By Takashi Umekawa and Kiyoshi Takenaka
TOKYO (Reuters) - Japanese Prime Minister Shinzo Abe's office was aware in early March of potential problems with documents about a controversial land sale to a school operator with ties to Abe's wife, his top spokesman said on Thursday, amid suspicions of a cover-up.
Abe and Finance Minister Taro Aso have been under fire since the finance ministry admitted this week it had altered records relating to the discounted sale of land to the school operator.
The affair has sparked calls for Aso to quit and could dash Abe's chances of securing another three-year term when the ruling party holds a leadership election in September.
Abe has denied wrongdoing by himself or his wife Akie, while Aso has denied he instructed changes to the records.
References to Abe, his wife, and Aso were removed from the finance ministry's records of the sale, copies of documents released by the ministry showed.
Public broadcaster NHK reported on Thursday that a finance ministry official who committed suicide this month had left a note saying he thought he would be forced to take sole responsibility for doctoring the documents.
"Some parts of the documents were too detailed, and my boss forced me to rewrite it," NHK quoted the note as saying. "If this continues, I will be forced to bear all the responsibility by myself."
Chief Cabinet Secretary Yoshihide Suga said the land ministry had told his deputy on March 5 about possible gaps between documents in its possession and materials the finance ministry had previously submitted to parliament.
Suga himself was told on March 6 and thought that his deputy told Abe about the matter the same day, he told reporters.
On March 8, the finance ministry submitted copies of what it later acknowledged on March 12 were altered documents.
Asked why he had not made the land ministry's concerns public, Suga said, "It was not a stage where we could confirm the documents."
He did not see a problem with how the premier's office handled the matter, he added.
Opposition Constitutional Democratic Party of Japan senior lawmaker Seiji Osaka blasted Suga's explanation.
"This is complete sophistry and a desecration of parliament," he was quoted by the Kyodo news agency as saying.
The scandal has paralysed parliamentary proceedings and even some in the ruling party are calling for Aso to resign.
"To draw a line under the situation, it's obvious he should step down as a person who holds the highest responsibility of the finance ministry," former ruling Liberal Democratic Party lawmaker Taku Yamazaki told the Nikkei daily on Wednesday.
Aso has rejected the calls to quit and said responsibility for the land sale lay with Nobuhisa Sagawa, who stepped down as tax chief on Friday last week.
Sagawa headed the finance ministry division that submitted the documents before he became tax agency chief in July.

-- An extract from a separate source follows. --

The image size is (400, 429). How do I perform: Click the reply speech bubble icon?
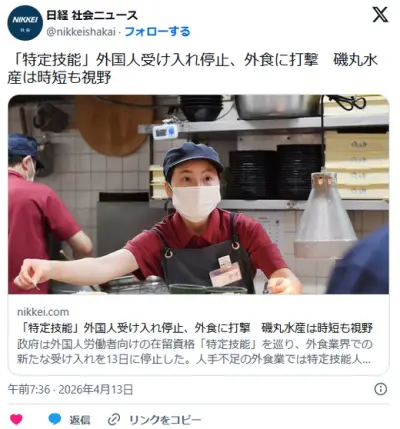55,419
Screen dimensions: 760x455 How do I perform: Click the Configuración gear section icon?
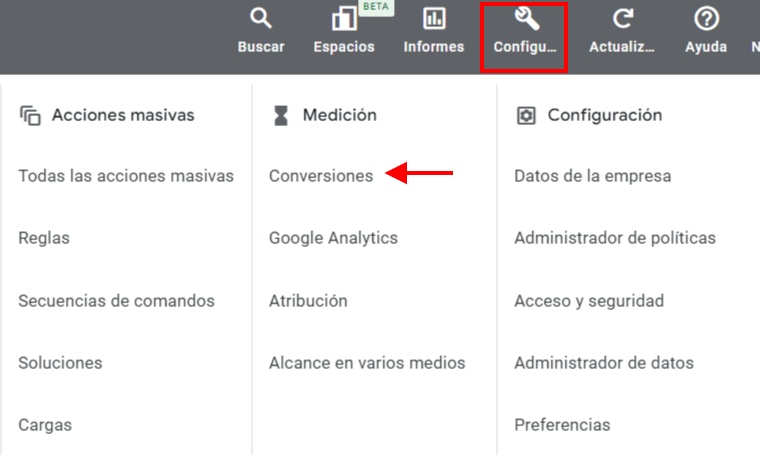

A ruling party source told Reuters on Thursday that Aso would not attend a meeting of Group of 20 finance leaders in Buenos Aires next week amid the wrangling in parliament.
Japan is seeking exemptions from import tariffs planned by U.S. President Donald Trump. Aso's absence from the G20 meet would deprive it of a lobbying opportunity, amid growing fears of a trade war that could hurt its export-reliant economy.